» **Directions for this task**: Rewrite the records below, replacing every "Where should I click to" with "Which point should I click to" and leaving everything else unchanged.

[Dataset rows]
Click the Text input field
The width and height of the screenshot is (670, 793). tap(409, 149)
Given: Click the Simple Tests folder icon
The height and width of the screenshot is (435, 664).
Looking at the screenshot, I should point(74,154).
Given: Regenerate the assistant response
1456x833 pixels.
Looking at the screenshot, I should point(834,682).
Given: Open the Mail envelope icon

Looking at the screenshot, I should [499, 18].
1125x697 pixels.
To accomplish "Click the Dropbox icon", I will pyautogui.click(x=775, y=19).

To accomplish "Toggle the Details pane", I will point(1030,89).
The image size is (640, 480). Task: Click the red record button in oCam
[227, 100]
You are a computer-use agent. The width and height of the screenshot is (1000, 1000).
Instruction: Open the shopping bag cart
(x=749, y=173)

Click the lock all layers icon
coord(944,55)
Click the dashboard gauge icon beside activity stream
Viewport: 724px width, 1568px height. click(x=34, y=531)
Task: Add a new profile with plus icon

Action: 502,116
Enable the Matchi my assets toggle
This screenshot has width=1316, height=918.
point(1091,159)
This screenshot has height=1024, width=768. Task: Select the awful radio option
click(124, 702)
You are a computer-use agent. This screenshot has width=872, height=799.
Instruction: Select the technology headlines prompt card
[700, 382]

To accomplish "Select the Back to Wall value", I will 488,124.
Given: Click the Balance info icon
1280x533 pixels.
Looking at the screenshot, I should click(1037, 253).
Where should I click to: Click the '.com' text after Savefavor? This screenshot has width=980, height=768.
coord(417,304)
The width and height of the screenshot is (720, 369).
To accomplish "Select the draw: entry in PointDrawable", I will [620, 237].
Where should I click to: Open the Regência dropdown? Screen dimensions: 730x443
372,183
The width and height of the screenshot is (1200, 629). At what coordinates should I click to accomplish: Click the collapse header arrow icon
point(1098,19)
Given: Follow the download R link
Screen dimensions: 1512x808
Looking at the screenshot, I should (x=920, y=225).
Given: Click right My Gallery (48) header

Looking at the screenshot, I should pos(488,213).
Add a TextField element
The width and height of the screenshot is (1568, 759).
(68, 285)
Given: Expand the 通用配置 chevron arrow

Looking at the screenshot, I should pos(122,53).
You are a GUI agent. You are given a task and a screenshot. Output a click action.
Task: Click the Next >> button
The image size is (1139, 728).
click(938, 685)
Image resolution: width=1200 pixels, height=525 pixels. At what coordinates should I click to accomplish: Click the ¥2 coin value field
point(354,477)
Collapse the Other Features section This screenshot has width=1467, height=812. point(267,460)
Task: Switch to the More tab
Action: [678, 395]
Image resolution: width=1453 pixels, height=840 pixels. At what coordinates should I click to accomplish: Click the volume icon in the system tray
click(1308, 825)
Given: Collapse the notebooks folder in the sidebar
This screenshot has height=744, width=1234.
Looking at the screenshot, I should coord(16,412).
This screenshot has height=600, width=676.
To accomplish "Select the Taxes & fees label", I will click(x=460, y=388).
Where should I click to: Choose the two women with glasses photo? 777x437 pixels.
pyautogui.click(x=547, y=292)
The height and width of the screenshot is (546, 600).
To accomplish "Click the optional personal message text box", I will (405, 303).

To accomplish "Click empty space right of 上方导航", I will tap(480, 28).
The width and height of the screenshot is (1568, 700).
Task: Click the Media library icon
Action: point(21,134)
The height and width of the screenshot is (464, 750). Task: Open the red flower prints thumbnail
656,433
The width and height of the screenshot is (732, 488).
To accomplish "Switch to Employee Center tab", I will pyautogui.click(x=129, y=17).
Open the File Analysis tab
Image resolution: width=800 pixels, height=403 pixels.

» **The completed task**:
Click the Text input field
The width and height of the screenshot is (670, 793). tap(409, 149)
Given: Click the Simple Tests folder icon
The height and width of the screenshot is (435, 664).
Looking at the screenshot, I should point(74,154).
Given: Regenerate the assistant response
1456x833 pixels.
Looking at the screenshot, I should point(834,682).
Given: Open the Mail envelope icon

Looking at the screenshot, I should [499, 18].
1125x697 pixels.
To accomplish "Click the Dropbox icon", I will pyautogui.click(x=775, y=19).

To accomplish "Toggle the Details pane", I will point(1030,89).
The image size is (640, 480). Task: Click the red record button in oCam
[227, 100]
You are a computer-use agent. The width and height of the screenshot is (1000, 1000).
Instruction: Open the shopping bag cart
(x=749, y=173)

Click the lock all layers icon
coord(944,55)
Click the dashboard gauge icon beside activity stream
Viewport: 724px width, 1568px height. click(x=34, y=531)
Task: Add a new profile with plus icon

Action: 502,116
Enable the Matchi my assets toggle
This screenshot has width=1316, height=918.
point(1091,159)
This screenshot has height=1024, width=768. Task: Select the awful radio option
click(124, 702)
You are a computer-use agent. This screenshot has width=872, height=799.
Instruction: Select the technology headlines prompt card
[700, 382]

To accomplish "Select the Back to Wall value", I will 488,124.
Given: Click the Balance info icon
1280x533 pixels.
Looking at the screenshot, I should click(1037, 253).
Which point should I click to: Click the '.com' text after Savefavor? This screenshot has width=980, height=768.
coord(417,304)
The width and height of the screenshot is (720, 369).
To accomplish "Select the draw: entry in PointDrawable", I will [620, 237].
Which point should I click to: Open the Regência dropdown? Screen dimensions: 730x443
372,183
The width and height of the screenshot is (1200, 629). At what coordinates should I click to accomplish: Click the collapse header arrow icon
point(1098,19)
Given: Follow the download R link
Screen dimensions: 1512x808
Looking at the screenshot, I should (x=920, y=225).
Given: Click right My Gallery (48) header

Looking at the screenshot, I should pos(488,213).
Add a TextField element
The width and height of the screenshot is (1568, 759).
(68, 285)
Given: Expand the 通用配置 chevron arrow

Looking at the screenshot, I should pos(122,53).
You are a GUI agent. You are given a task and a screenshot. Output a click action.
Task: Click the Next >> button
The image size is (1139, 728).
click(938, 685)
Image resolution: width=1200 pixels, height=525 pixels. At what coordinates should I click to accomplish: Click the ¥2 coin value field
point(354,477)
Collapse the Other Features section This screenshot has width=1467, height=812. point(267,460)
Task: Switch to the More tab
Action: [678, 395]
Image resolution: width=1453 pixels, height=840 pixels. At what coordinates should I click to accomplish: Click the volume icon in the system tray
click(1308, 825)
Given: Collapse the notebooks folder in the sidebar
This screenshot has height=744, width=1234.
Looking at the screenshot, I should coord(16,412).
This screenshot has height=600, width=676.
To accomplish "Select the Taxes & fees label", I will click(x=460, y=388).
Which point should I click to: Choose the two women with glasses photo? 777x437 pixels.
pyautogui.click(x=547, y=292)
The height and width of the screenshot is (546, 600).
To accomplish "Click the optional personal message text box", I will (405, 303).

To accomplish "Click empty space right of 上方导航", I will tap(480, 28).
The width and height of the screenshot is (1568, 700).
Task: Click the Media library icon
Action: point(21,134)
The height and width of the screenshot is (464, 750). Task: Open the red flower prints thumbnail
656,433
The width and height of the screenshot is (732, 488).
To accomplish "Switch to Employee Center tab", I will pyautogui.click(x=129, y=17).
Open the File Analysis tab
Image resolution: width=800 pixels, height=403 pixels.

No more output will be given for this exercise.